C'était en 1878. Aurore-Marie logeait alors dans un pavillon de Passy, à l'écart de ces grands boulevards du centre dont elle abhorrait l'agitation. Elle fuyait la promiscuité, le grouillement de la foule interlope, la compromission avec les gens ordinaires, car, prédestinée par sa qualité d'élue, de Grande Prêtresse, elle pensait appartenir à une élite qui devait régenter le monde, après l'élimination des moins aptes.
La poésie ne lui suffisant point, la jeune baronne de Lacroix-Laval, orpheline de quinze ans, s'était entichée de la belle-sœur de Fantin-Latour. Elle s'était rendue au dernier salon et s'était pâmée en public devant la toile fameuse de Fantin, « La famille Dubourg ». Elle eût souhaité baiser le bas de la robe de Charlotte, l'autre adorée, si c'eût été possible, au risque de l'indécence.

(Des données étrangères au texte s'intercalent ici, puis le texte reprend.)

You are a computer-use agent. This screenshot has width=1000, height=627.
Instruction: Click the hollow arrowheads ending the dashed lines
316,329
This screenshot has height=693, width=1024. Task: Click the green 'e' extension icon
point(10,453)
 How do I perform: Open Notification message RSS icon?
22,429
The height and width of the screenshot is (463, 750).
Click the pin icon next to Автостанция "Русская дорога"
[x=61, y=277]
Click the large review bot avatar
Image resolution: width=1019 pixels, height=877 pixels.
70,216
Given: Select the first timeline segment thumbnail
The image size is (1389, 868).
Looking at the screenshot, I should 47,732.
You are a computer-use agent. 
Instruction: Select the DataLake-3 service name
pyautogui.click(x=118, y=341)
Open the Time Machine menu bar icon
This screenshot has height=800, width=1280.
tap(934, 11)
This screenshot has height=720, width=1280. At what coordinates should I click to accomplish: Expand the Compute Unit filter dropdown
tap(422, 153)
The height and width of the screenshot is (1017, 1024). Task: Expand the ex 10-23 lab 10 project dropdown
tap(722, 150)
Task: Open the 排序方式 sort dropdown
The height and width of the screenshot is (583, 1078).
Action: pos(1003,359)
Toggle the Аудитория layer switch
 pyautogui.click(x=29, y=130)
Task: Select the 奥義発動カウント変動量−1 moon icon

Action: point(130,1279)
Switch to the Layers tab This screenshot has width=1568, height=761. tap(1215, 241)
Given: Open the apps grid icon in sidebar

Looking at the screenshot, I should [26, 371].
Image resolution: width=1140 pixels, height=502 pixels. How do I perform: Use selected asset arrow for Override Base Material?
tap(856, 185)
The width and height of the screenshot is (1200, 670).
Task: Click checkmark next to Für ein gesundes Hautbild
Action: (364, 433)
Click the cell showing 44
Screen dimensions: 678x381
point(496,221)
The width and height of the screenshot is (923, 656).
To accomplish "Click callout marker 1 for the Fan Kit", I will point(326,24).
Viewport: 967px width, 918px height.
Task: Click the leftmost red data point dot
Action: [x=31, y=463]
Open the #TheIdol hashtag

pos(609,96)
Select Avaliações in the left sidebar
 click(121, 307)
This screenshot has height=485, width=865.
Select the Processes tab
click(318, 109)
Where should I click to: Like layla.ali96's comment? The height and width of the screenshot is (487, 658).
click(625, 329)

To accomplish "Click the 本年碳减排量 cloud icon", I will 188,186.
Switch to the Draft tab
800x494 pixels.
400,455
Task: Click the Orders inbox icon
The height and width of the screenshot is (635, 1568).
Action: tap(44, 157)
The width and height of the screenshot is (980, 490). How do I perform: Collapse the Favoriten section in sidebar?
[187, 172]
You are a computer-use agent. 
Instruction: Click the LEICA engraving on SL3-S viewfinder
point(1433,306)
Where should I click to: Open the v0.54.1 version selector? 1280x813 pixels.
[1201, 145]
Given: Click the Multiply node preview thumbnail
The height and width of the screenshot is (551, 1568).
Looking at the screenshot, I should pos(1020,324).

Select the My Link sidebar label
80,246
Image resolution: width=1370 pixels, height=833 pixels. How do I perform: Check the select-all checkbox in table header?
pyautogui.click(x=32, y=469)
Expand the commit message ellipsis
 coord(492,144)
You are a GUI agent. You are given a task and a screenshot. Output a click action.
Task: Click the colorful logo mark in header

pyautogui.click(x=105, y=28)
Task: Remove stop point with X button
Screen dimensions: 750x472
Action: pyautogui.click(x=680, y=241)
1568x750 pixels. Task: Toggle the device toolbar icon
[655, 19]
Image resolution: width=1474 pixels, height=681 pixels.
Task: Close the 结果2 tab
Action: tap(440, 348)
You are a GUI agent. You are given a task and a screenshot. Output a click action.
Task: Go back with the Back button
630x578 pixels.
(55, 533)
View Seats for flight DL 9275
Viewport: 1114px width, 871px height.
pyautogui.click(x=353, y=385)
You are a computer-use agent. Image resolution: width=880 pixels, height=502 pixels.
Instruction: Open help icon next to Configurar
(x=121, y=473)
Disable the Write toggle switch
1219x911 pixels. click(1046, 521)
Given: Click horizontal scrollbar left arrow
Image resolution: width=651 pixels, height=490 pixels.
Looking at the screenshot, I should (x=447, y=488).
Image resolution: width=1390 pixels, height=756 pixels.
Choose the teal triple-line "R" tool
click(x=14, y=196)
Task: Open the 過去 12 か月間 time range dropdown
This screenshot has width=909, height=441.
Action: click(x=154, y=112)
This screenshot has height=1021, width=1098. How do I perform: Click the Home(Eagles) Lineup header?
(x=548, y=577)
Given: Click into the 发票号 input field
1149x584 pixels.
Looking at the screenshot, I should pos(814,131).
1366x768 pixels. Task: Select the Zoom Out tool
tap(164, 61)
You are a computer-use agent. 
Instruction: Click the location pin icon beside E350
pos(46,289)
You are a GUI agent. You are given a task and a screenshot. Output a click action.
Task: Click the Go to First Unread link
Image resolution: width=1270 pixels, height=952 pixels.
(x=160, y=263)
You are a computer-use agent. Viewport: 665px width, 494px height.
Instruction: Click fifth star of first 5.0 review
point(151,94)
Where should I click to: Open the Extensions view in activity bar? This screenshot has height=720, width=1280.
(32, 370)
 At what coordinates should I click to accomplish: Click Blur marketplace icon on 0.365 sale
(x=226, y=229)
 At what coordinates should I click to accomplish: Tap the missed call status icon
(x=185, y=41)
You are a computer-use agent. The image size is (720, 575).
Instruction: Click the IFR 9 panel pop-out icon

L'évanouissement de la jeune fille, toute de noir vêtue, pupille faible et chétive comme une meurt-de-faim, avait provoqué une certaine émotion parmi les visiteurs du salon. Maints gentlemen lui avaient prodigué leur secours, mais la singulière beauté languide de la fragile enfant fit craindre à son chaperon, la fidèle Alphonsine, que divers prétendants s'enamourassent d'elle et la courtisassent conséquemment à ses vapeurs, gage pour les mentalités mâles de cette époque de la qualité aristocratique de la sublime belle.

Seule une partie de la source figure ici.